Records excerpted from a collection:
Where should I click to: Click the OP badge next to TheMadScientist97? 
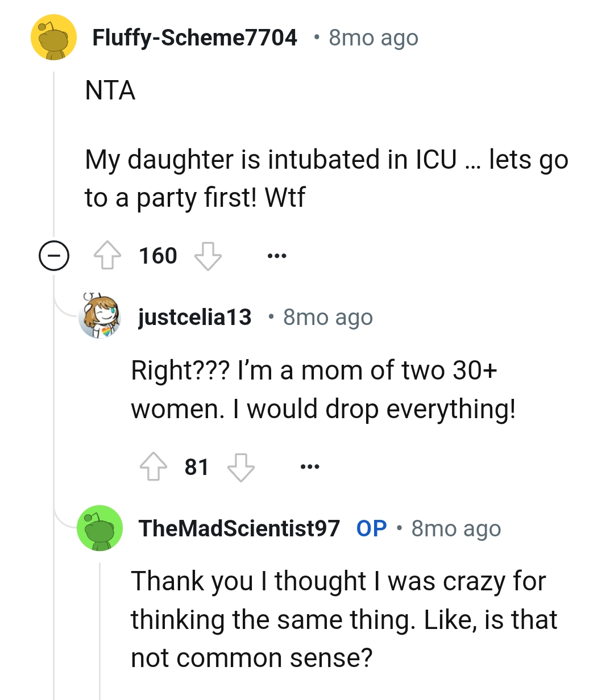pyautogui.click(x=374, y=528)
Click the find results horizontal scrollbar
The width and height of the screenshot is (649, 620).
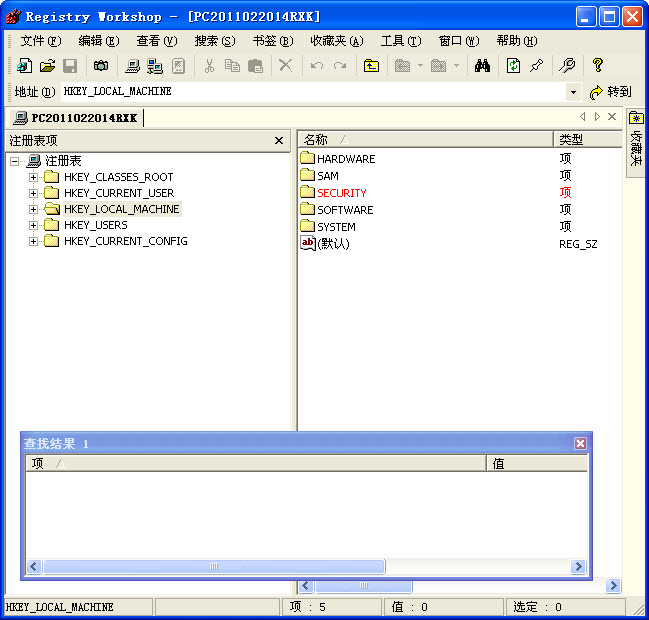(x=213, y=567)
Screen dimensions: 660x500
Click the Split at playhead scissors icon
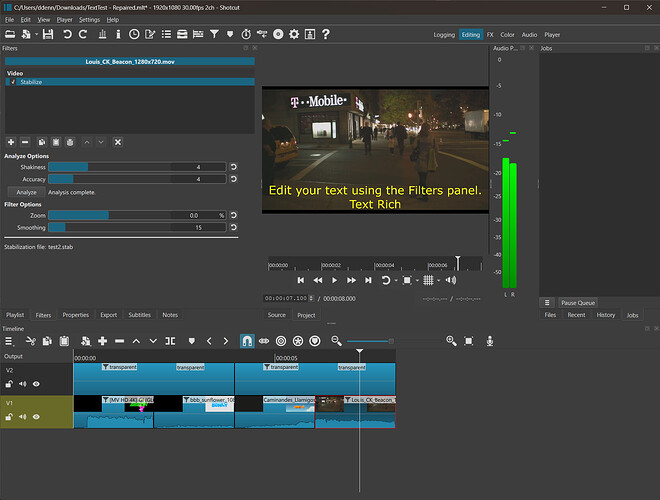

→ **THE TASK**
If a line falls between the one containing "The width and" and the last line of the entries above, both included, reproduce it exactly; leave the pictures out.

→ **WRITTEN SOLUTION**
The width and height of the screenshot is (649, 620).
(x=213, y=567)
Screen dimensions: 660x500
Click the Split at playhead scissors icon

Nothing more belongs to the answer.